### TASK GOAL
Please repeat each line from the one holding "String Parameter heading" through the final line of the data, exactly as it stands, with no pictures.

════

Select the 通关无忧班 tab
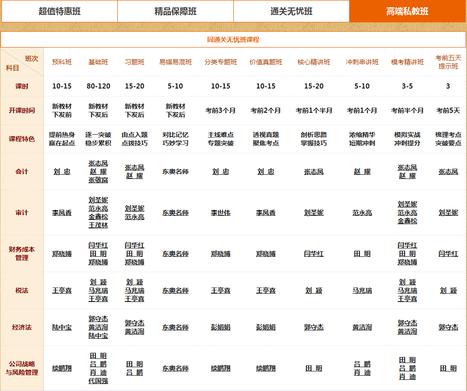Image resolution: width=467 pixels, height=391 pixels. click(291, 11)
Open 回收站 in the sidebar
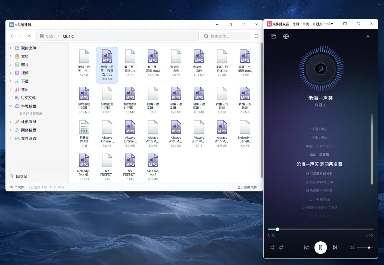This screenshot has height=265, width=384. [21, 176]
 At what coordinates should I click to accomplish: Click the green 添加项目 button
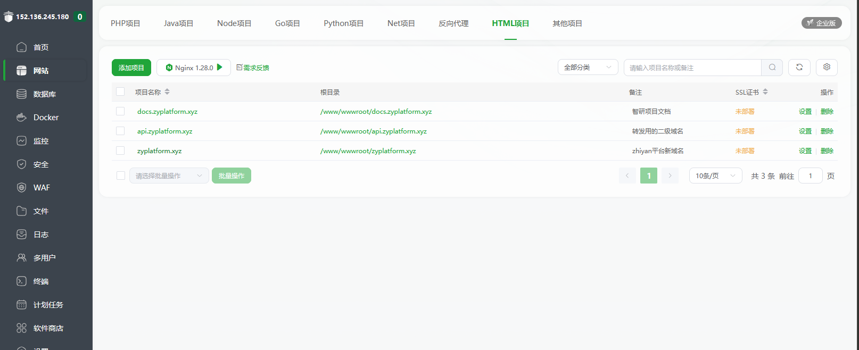pyautogui.click(x=131, y=68)
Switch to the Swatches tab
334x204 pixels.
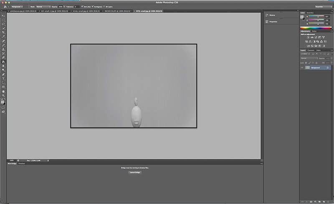tap(310, 13)
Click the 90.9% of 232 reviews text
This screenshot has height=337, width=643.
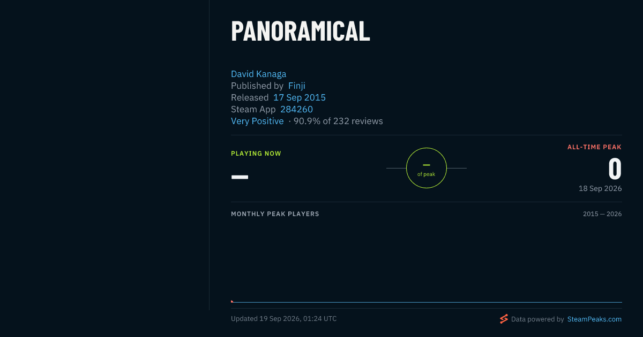[338, 121]
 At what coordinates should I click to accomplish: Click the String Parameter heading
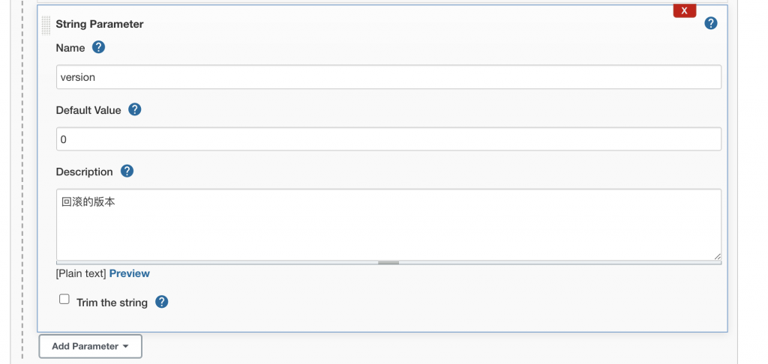click(x=100, y=24)
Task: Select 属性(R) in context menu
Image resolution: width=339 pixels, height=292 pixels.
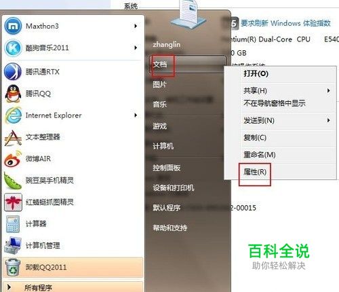Action: [x=255, y=172]
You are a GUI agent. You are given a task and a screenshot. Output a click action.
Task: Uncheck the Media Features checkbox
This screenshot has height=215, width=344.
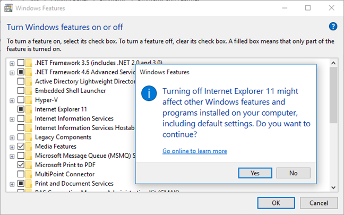tap(21, 146)
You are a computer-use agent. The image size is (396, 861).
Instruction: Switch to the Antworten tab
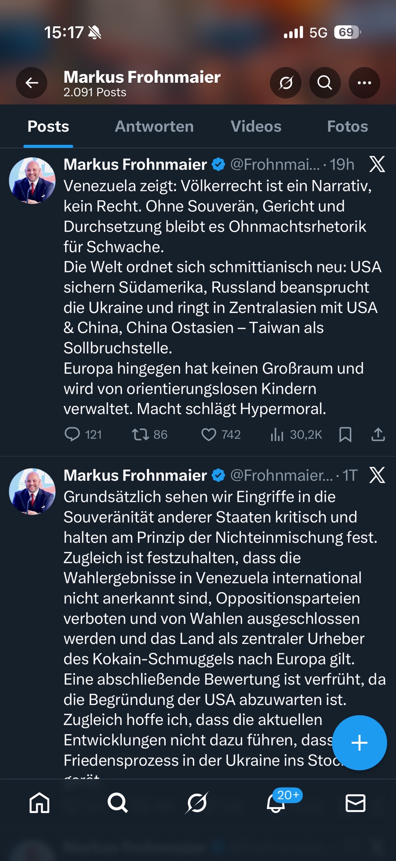click(154, 127)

════

### THE COMPLETED TASK
 At what coordinates should I click to accomplish: Click the String Parameter heading
click(x=100, y=24)
Task: Select 属性(R) in context menu
Image resolution: width=339 pixels, height=292 pixels.
Action: [x=255, y=172]
You are a GUI agent. You are given a task and a screenshot. Output a click action.
Task: Uncheck the Media Features checkbox
This screenshot has height=215, width=344.
tap(21, 146)
You are a computer-use agent. The image size is (396, 861).
Instruction: Switch to the Antworten tab
click(154, 127)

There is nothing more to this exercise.